It might be a response to the many, many claims in articles that neural networks work like the brain. Even using terms like neurons and synapses. With those claims getting widespread, people also start building theories on top of them that make AI’s more like humans. Then, we won’t need humans or they’ll be extinct or something.

Many of us whom are tired of that are both countering it and just using different terms for each where possible. So, I’m calling the AI’s models, saying model training instead of learning, and finding and acting on patterns in data. Even laypeople seem to understand these terms with less confusion about them being just like brains.


> It might be a response to the many, many claims in articles that neural networks work like the brain. Even using terms like neurons and synapses.

Artificial neural networks originated as simplified models of how the brain actually works. So they really do "work like the brain" in the sense of taking inspiration from certain rudiments of its workings. The problem is "like" can mean anything from "almost the same as" to "in a vaguely resembling or reminiscent way". The claim that artificial neural networks "work like the brain" is false under the first reading of "like" but true under the second.


Brain-inspired, neuromorphic architectures are usually very different from neural networks in machine learning. They’re so different (and better) that people who know both keep trying to reproduce brain-like architecture to gain its benefits.

One of my favorite features is how they use local, likely Hebbian, learning instead of global with backpropagation. (I won’t rule out some global mechanism, though.) The local learning makes their training much more efficient. Even if a global mechanism exists (eg during sleep?), brain architectures could run through more training data faster and cheaper. Expensive step just tidies it up in shorter periods of time.

They are also more analog, parallel, sparse, and flexible. They have feedback loops (IIRC). Multiple tiers of memory integrated with their internal representation with hallucination mitigation. They also have many specialized components that automatically coordinate to do the work without being externally trained to. All in around 100 watts.

Brains are both different from and vastly superior to ANN’s. Similarities do exist, though. They both have cells, connections, and change connections based on incoming data. Quite abstract. Past that, I’m not sure what other similarities they have. Some non-brain-inspired ANN’s have memory in some form but I don’t know if it’s as effective and integrated as the brain’s yet.

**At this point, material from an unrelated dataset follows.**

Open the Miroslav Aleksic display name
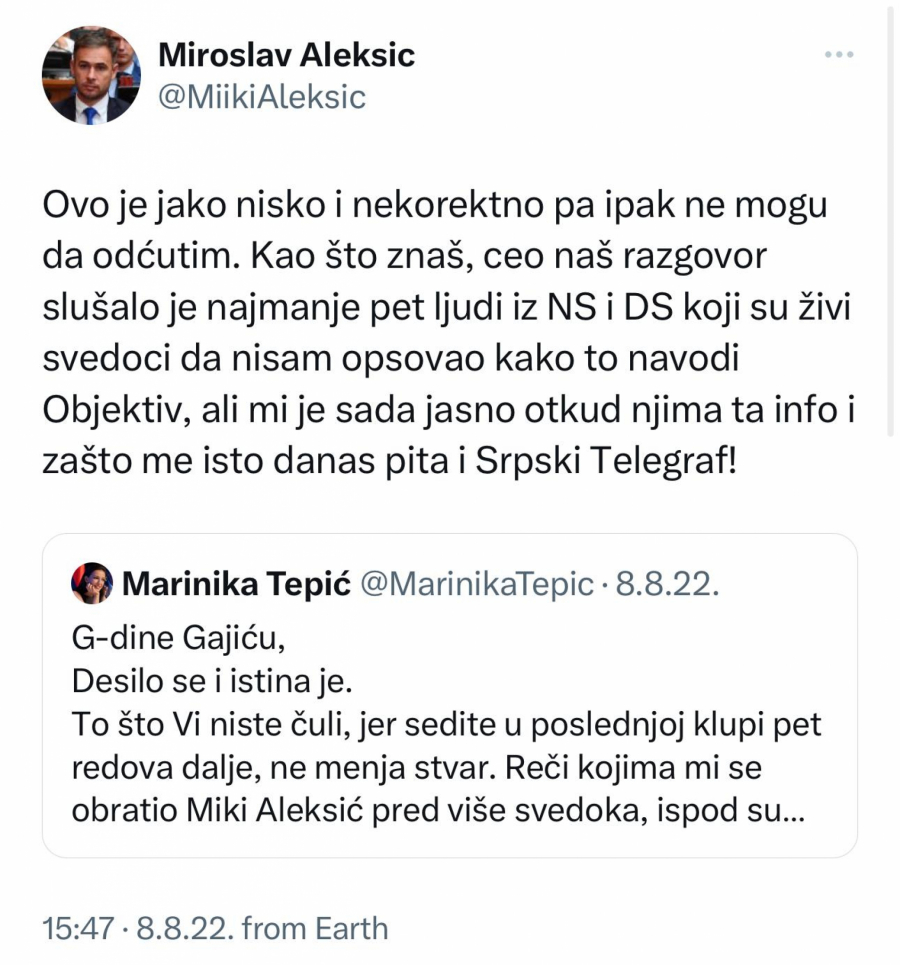900x965 pixels. point(286,55)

Totally agree! The "fire together, wire together" approach to training weights is super easy to parallelize, and you can design custom silicon to make it ridiculously efficient. Back when I was a Computational Neuroscience (CN) researcher, I worked with a team in Manchester that was exploring exactly that—not sure if they ever nailed it...

Funny enough, I actually worked with Rafal Bogacz, the last-named author of the paper we’re discussing, during his Basal Ganglia (BG) phase. He’s an incredibly sharp guy and made a pretty compelling argument that the BG implement the multihypothesis sequential probability ratio test (MSPRT) to decide between competing action plans in an optimal way.

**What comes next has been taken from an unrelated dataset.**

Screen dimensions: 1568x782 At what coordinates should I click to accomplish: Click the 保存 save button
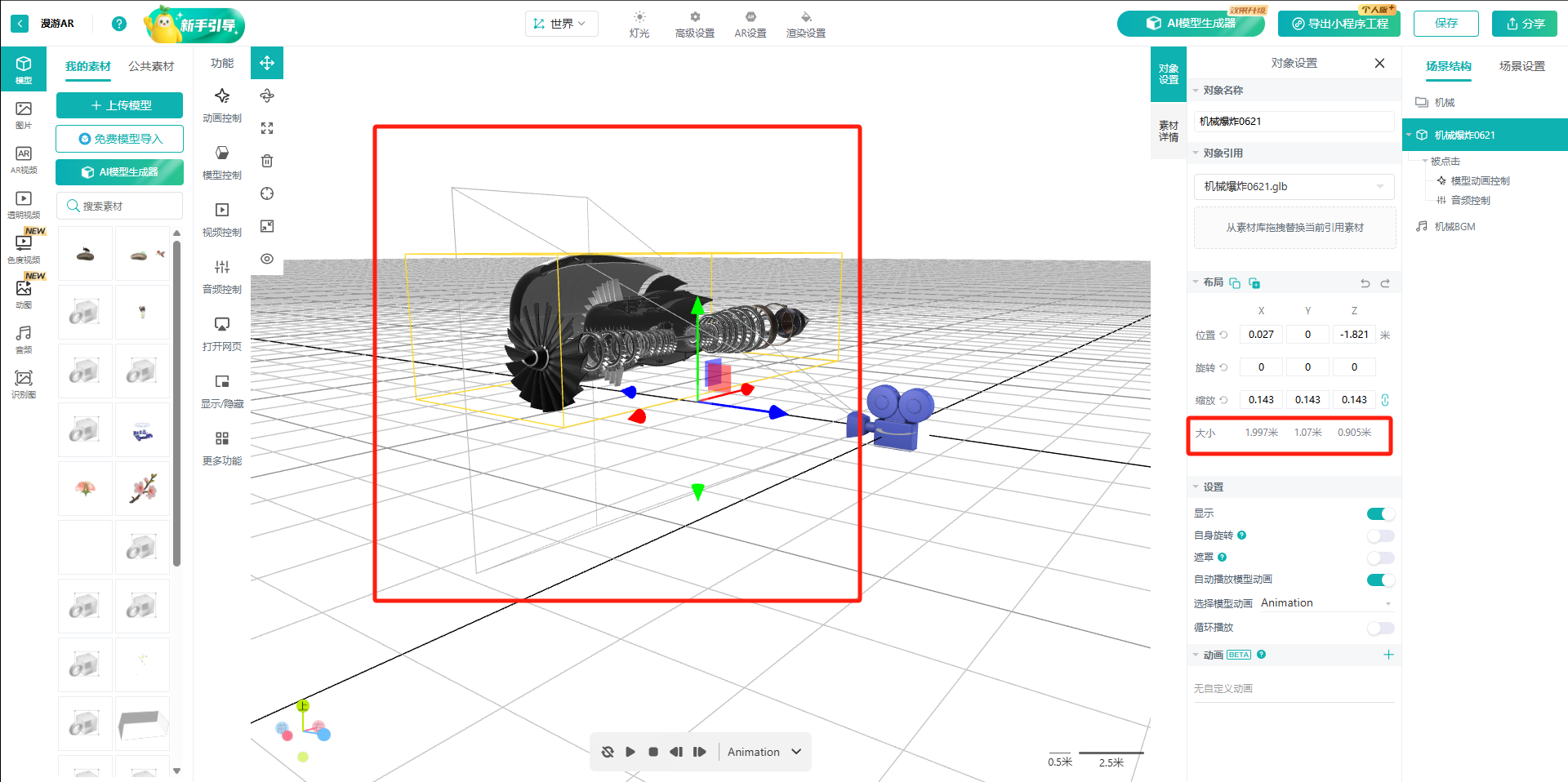(x=1446, y=24)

Back then, there was another popular theory that the BG used an actor-critic learning model—also quite convincing.

But here’s the rub: in CN, the trend is to take algorithms from computer science and statistics and map them onto biology. What’s far rarer is extracting new ML algorithms from the biology itself.

I got into CN because I thought the only way we’d ever crack AGI was by unlocking the secrets of the best example we’ve got—the mammalian brain. Unfortunately, I ended up frustrated with the biology-led approach. In ten years in the field, I didn’t see anything that really felt like progress toward AGI. CN just moves so much slower than mainstream ML!

Still, I hope Rafal’s onto something with this latest idea. Fingers crossed it gives ML researchers a shiny new algorithm to play with.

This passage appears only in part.